Earth Overshoot Day slightly later this year due to Covid-19 pandemic
Humanity will have burned through all the natural resources that the planet can replenish for 2020 by Saturday, according to researchers who said the grim milestone is slightly later than last year after the pandemic slowed runaway overconsumption.
So-called Earth Overshoot Day -- the date when humanity has used all the biological resources that Earth can renew annually -- has crept steadily earlier since the 1970s, according to the Global Footprint Network.
The group calculates the point will be reached on August 22, compared to July 29 in 2019, marking a rare reversal after lockdowns to slow the new coronavirus caused a temporary decline in emissions and wood harvesting.
This reduced humanity's footprint by 9.3 percent compared to last year, they said.
But that is "not something to celebrate", said Mathis Wackernagel, president of Global Footprint Network, in an online presentation on Thursday.
"It's not done by design, it's done by disaster," he added.
This 22 August is the #EarthOvershootDay 🌎— EU Environment (@EU_ENV) August 21, 2020
We have already consumed more than 🌍 can regenerate in a whole year...
We all face #NatureCrisis & #ClimateCrisis, on our only home 🌏
We need to #MoveTheDay
We in Europe will do it with the 🇪🇺 #EUGreenDealhttps://t.co/EUg4AHutGk pic.twitter.com/O88yeBMjHa
Researchers calculate the date humanity overshoots its planetary budget by looking at "all the human demands" for food, energy, space for houses and roads and what would be needed to absorb global C02 emissions, Wackernagel said.
Comparing that with what is sustainably available, they estimate that humanity is using 60 percent more than can be renewed -- the equivalent of 1.6 planets.
"It's like with money. We can spend more than what we earned, but not forever," said Wackernagel.
The study estimated that the pandemic had driven a 14.5-percent decrease in humanity's carbon footprint compared to 2019, while forest products saw an 8.4 percent fall, largely because of smaller harvests anticipating poor demand.
Researchers said that the pandemic had caused huge disruption to global agricultural systems and markets, but concluded that ultimately there was little change to the scale of humanity's food footprint.
'Unsustainable, wasteful, destructive'
Global Footprint Network has said that efforts to control the pandemic show that changing consumption habits in a short time frame is possible, adding that the overshoot date is "an unprecedented opportunity to reflect on the future we want".
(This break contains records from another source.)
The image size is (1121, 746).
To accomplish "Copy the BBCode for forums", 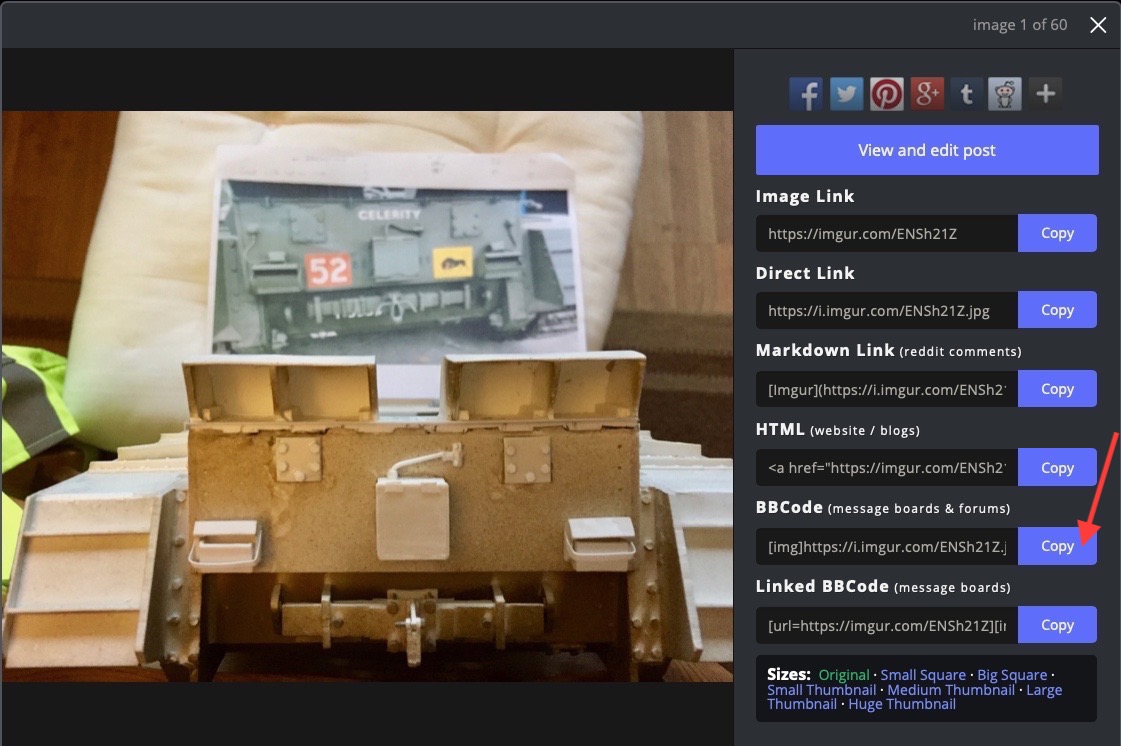I will coord(1057,546).
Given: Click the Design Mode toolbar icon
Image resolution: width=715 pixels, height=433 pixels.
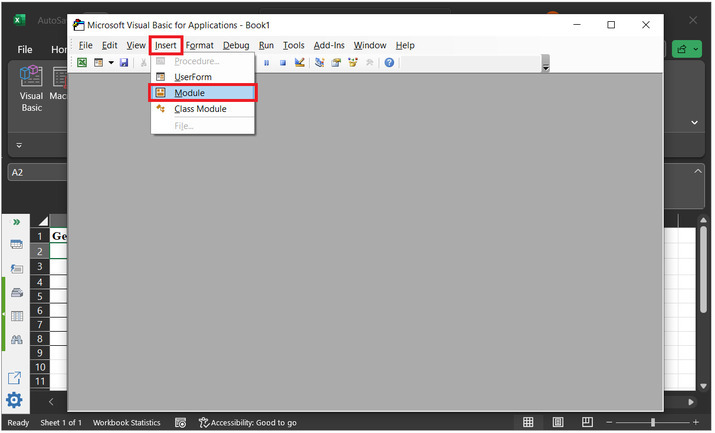Looking at the screenshot, I should tap(301, 63).
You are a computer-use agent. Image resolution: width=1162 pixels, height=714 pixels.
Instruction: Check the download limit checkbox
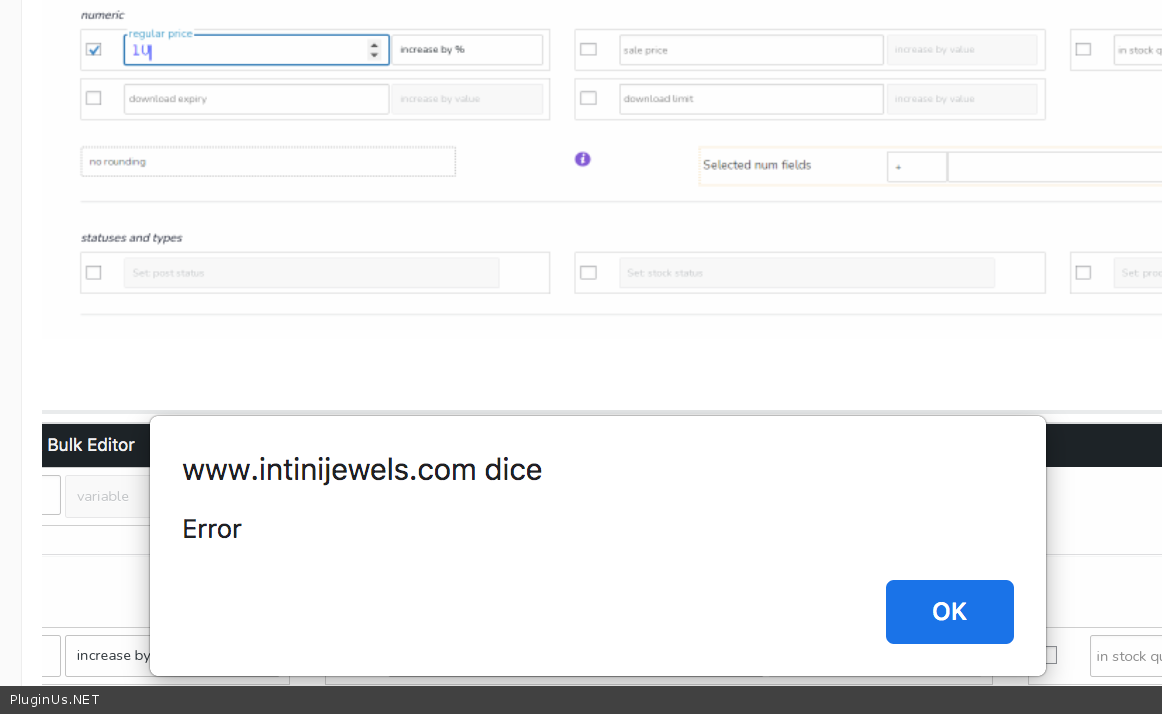tap(588, 98)
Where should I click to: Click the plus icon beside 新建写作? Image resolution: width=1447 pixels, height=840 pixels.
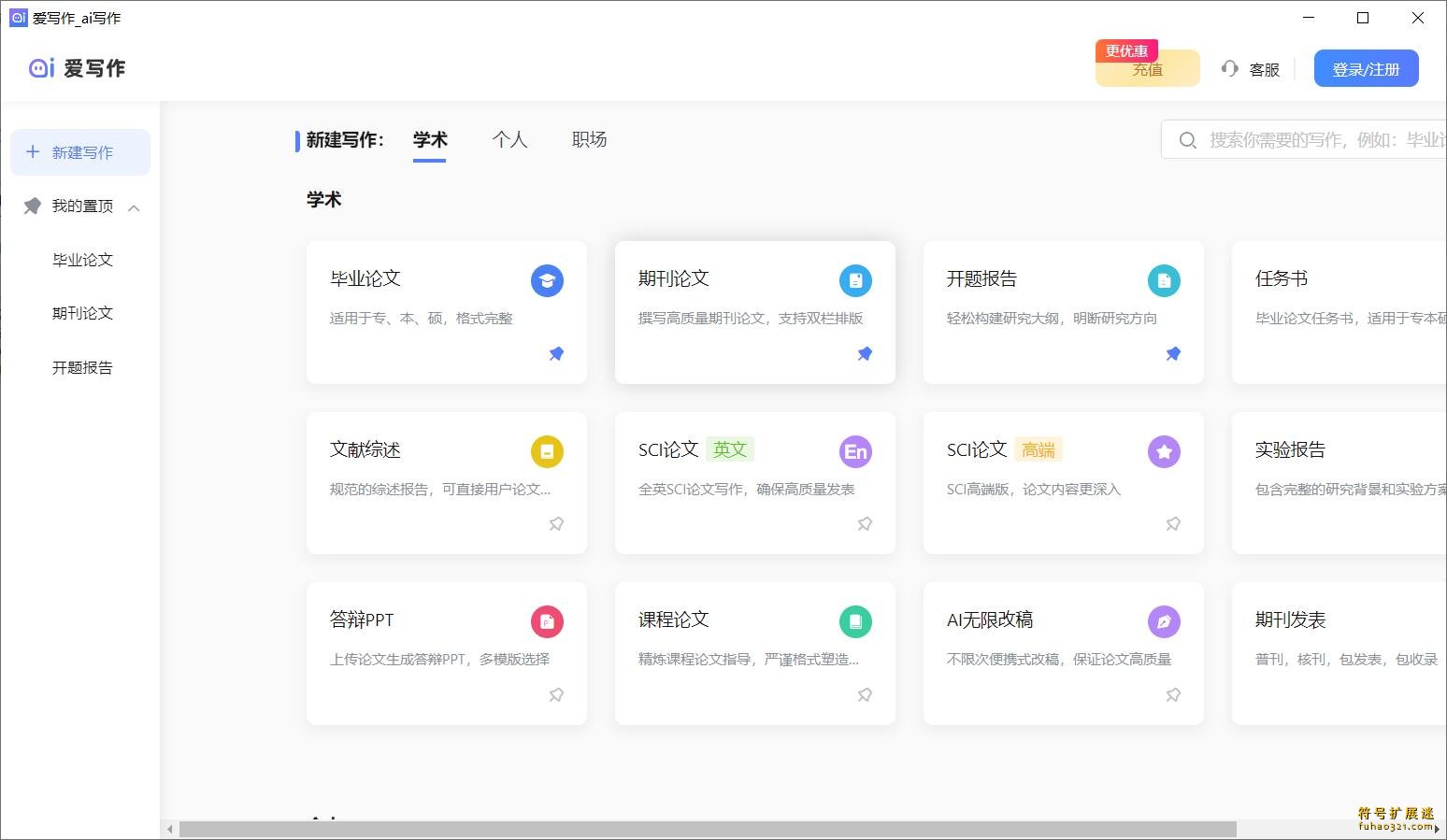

Speaking at the launch presentation Marco Lambertini, the head of WWF International, said the pandemic had hit the vulnerable hardest and brought into focus "our unsustainable, wasteful, destructive frankly, relationship with nature".
He called for a "decoupling" of economic development from environmental degradation.
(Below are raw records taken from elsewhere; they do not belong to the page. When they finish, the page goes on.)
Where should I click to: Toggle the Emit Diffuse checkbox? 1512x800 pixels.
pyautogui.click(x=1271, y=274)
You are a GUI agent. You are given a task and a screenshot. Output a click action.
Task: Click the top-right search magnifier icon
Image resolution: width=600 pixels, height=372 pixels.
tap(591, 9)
"We can develop, but not at the expense of the planet because we know that the planet in crisis is a society in crisis, and an economy in crisis," he added.
In a report earlier this month, an international team of researchers said that global emissions from the burning of coal, oil and gas could fall up to eight percent in 2020 due to unprecedented measures to control the pandemic.
But they said that without a systemic change in how the world powers and feeds itself, the emissions saved would be essentially meaningless.
The 2015 Paris climate deal saw nations commit to limit temperature rises to "well below" two degrees Celsius (3.6 Fahrenheit) above pre-industrial levels through sweeping emissions cuts.
It also set a safer goal of a 1.5 C cap.
The United Nations says for this to be possible, global emissions must fall 7.6 percent annually this decade.